▸ Work to complete
1 - According to the passage on Los Angeles County outdoor dining, at what capacity could restaurant patios previously be open?
2 - In the passage on Los Angeles County outdoor dining, quote the text from "Barbara Ferrer, the" to "at 50% capacity.".
3 - Write what comes next in the passage on Los Angeles County outdoor dining, starting after its final sentence.

▸ Exercise passage
= = = =

Barbara Ferrer, the director of Los Angeles County's Department of Public Health, was meeting Wednesday with restaurant owners and employee unions about what safety measures will be required when outdoor dining resumes. Previously, restaurant patios could be open at 50% capacity.

Many restaurants were surprised by the reopening timeline and may not be ready to resume outdoor dining this week.

"How do we want to handle it? Is it a 'for sure' thing? [What] if we do this then there's a shift that happens in a week from now? What's the smartest decision to keep our team safe and healthy and be able to do that for the public?" Feniger said.

When outdoor dining was shuttered in November, Feniger said she had just spent "a bunch of money" on redoing her restaurant's outdoor patio. "We had just finished phase one and we literally never got to use it."

= = = =

▸ Record set

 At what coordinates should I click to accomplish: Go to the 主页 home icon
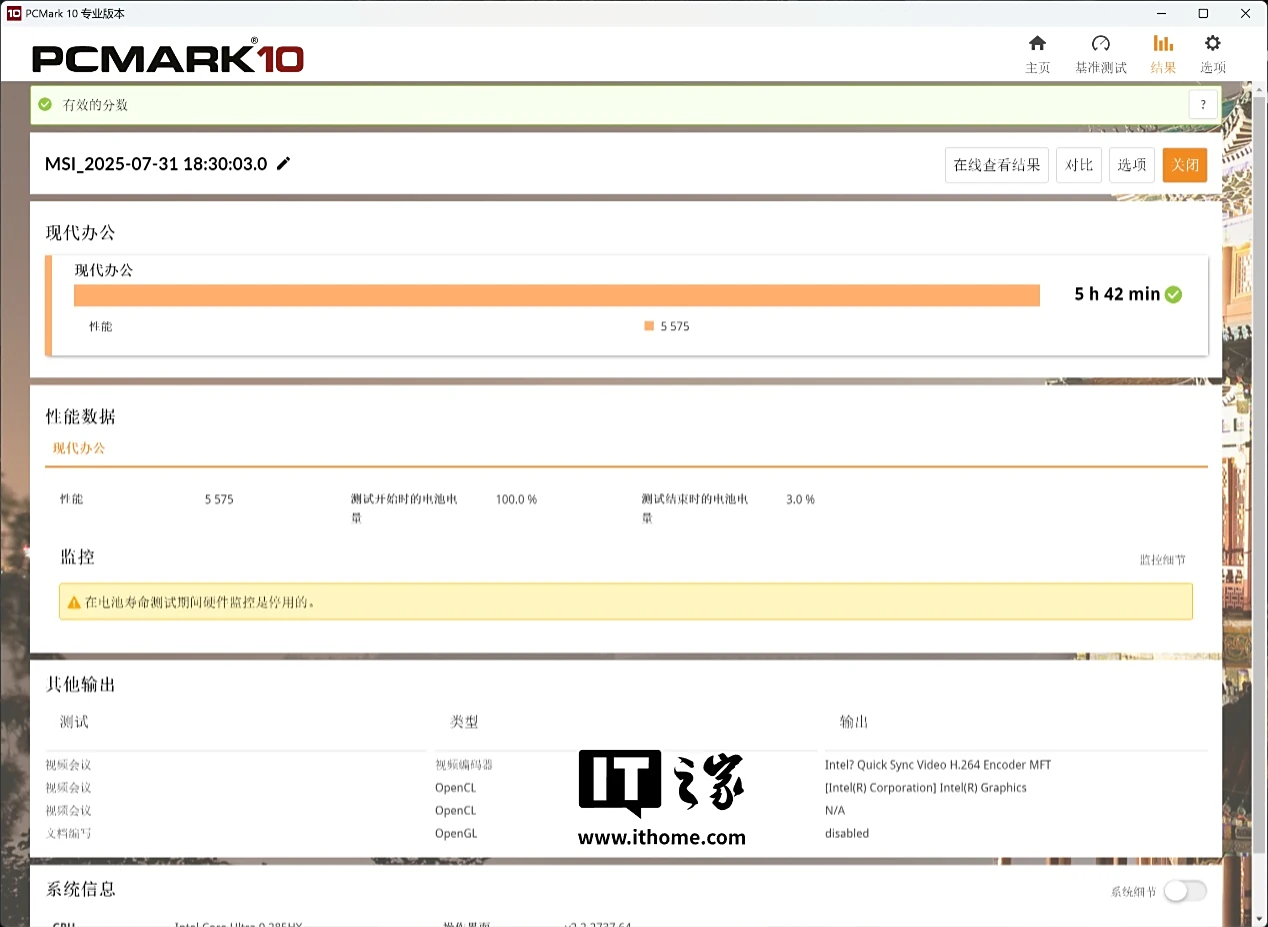1037,45
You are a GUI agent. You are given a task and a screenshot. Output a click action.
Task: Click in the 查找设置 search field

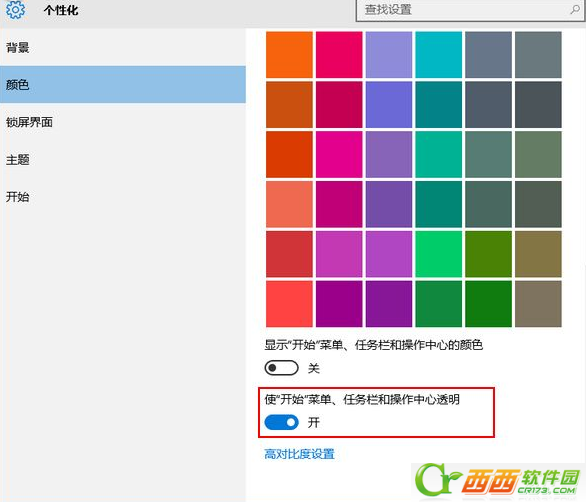tap(470, 10)
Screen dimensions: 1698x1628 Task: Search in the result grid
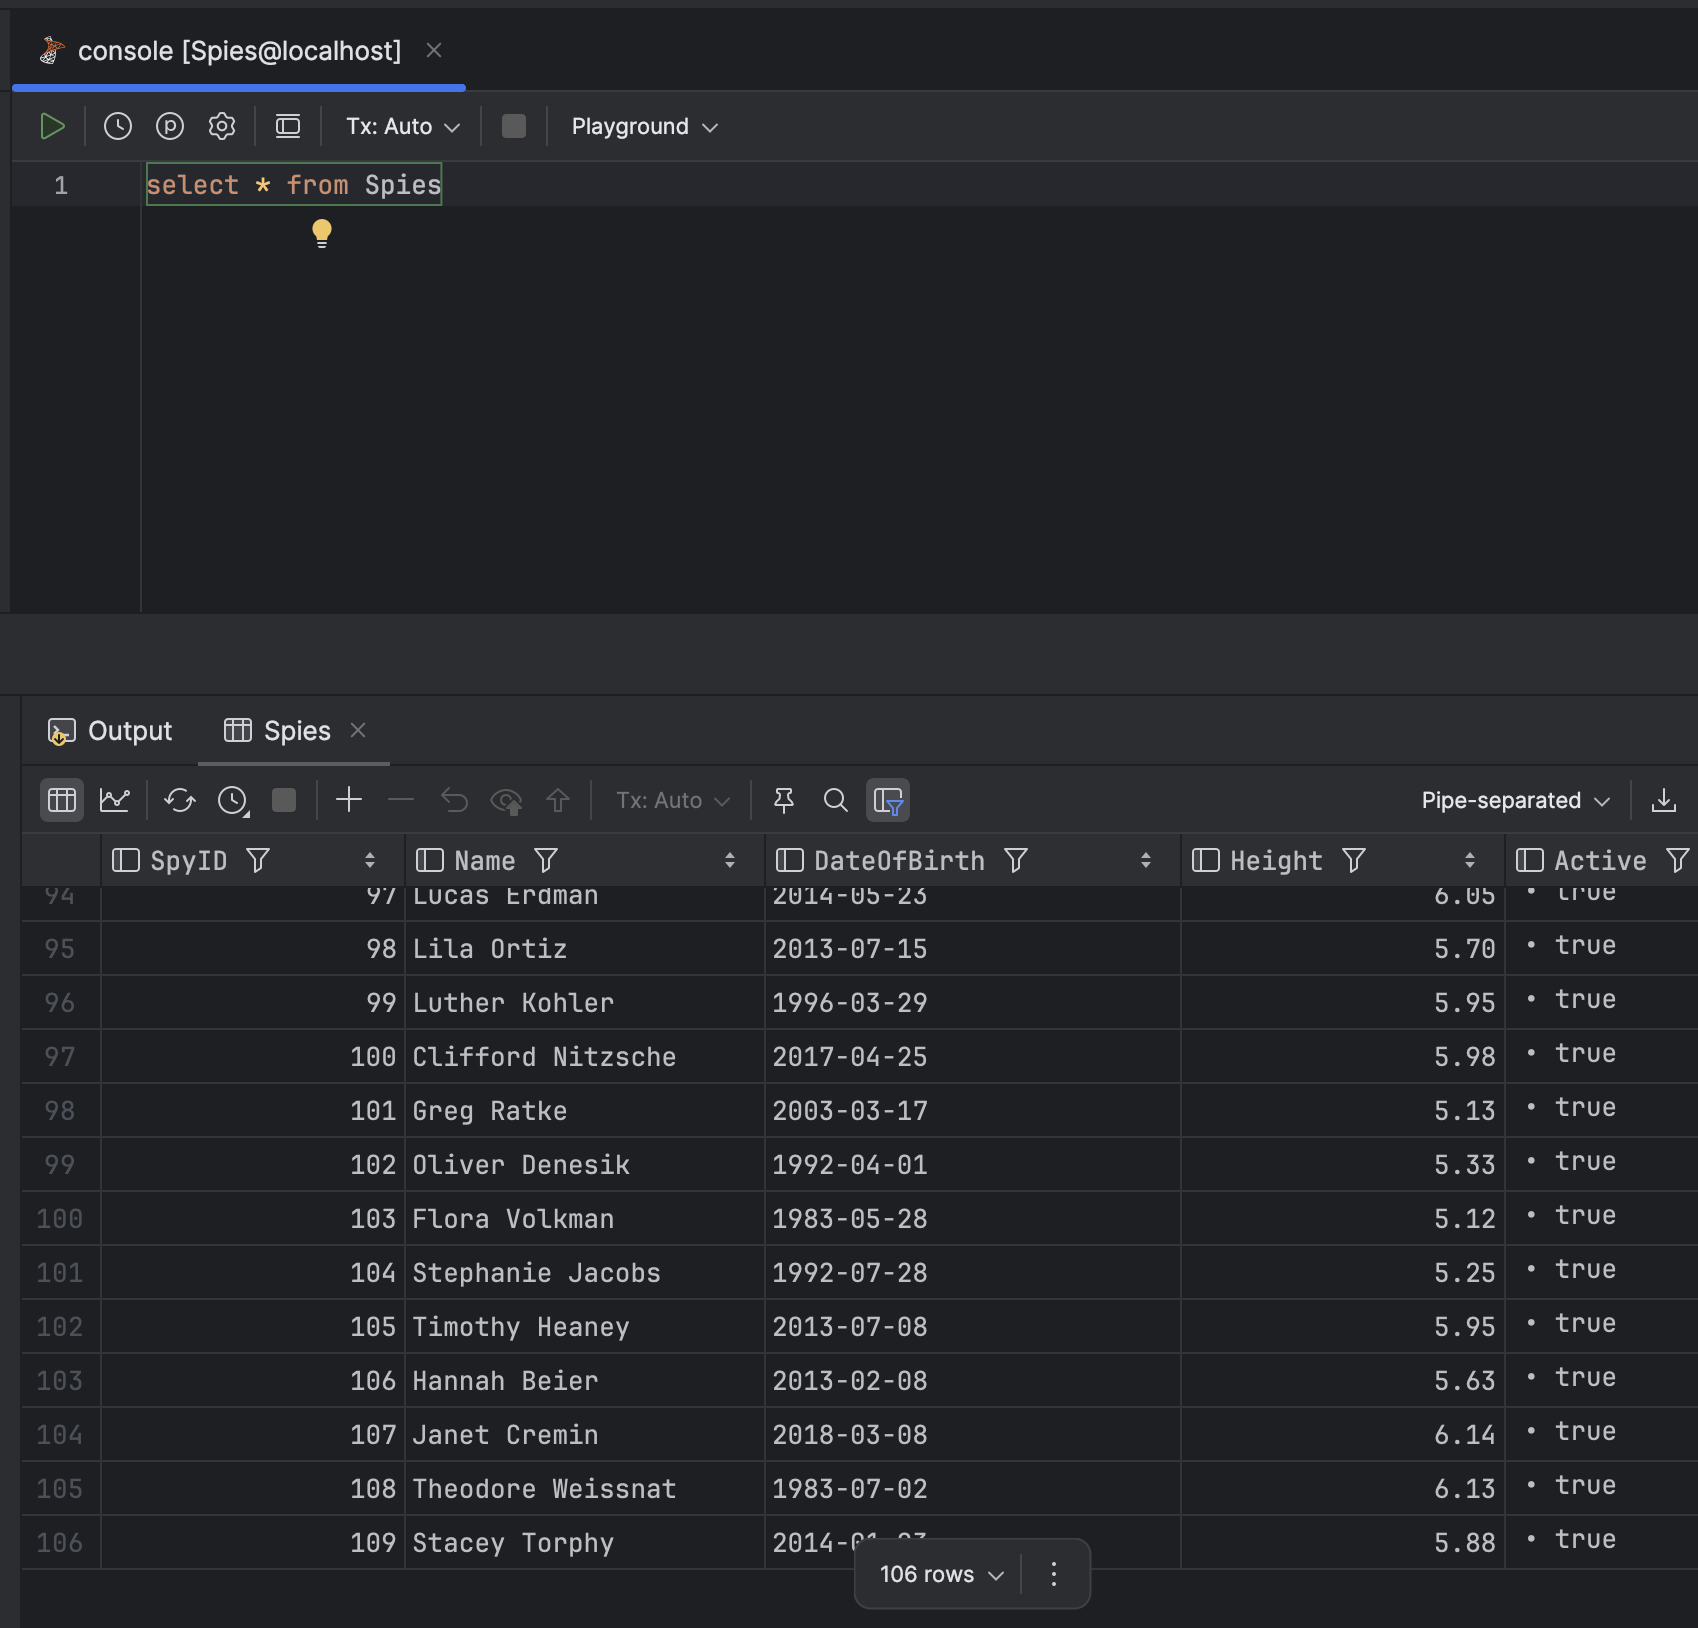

= = = =

▸ Solved tasks
1 - 50% capacity

2 -
Barbara Ferrer, the director of Los Angeles County's Department of Public Health, was meeting Wednesday with restaurant owners and employee unions about what safety measures will be required when outdoor dining resumes. Previously, restaurant patios could be open at 50% capacity.

3 -
Now, she has to decide whether it's worth the expense of completing the process and opening at limited capacity or waiting until some later date when the restaurant can seat more people.

"Every penny right now that we spend is very critical," Feniger said. When outside dining was shut down, she estimated she laid off 60-65% of the people who were working for her.

She asked:

"So now you bring people back, you bring on more staff to be able to hopefully handle a little bit of an increase in business. But if you don't get the increase because it's sudden and the weather's cold and vaccinations aren't happening… you've brought people back on — but is there business?"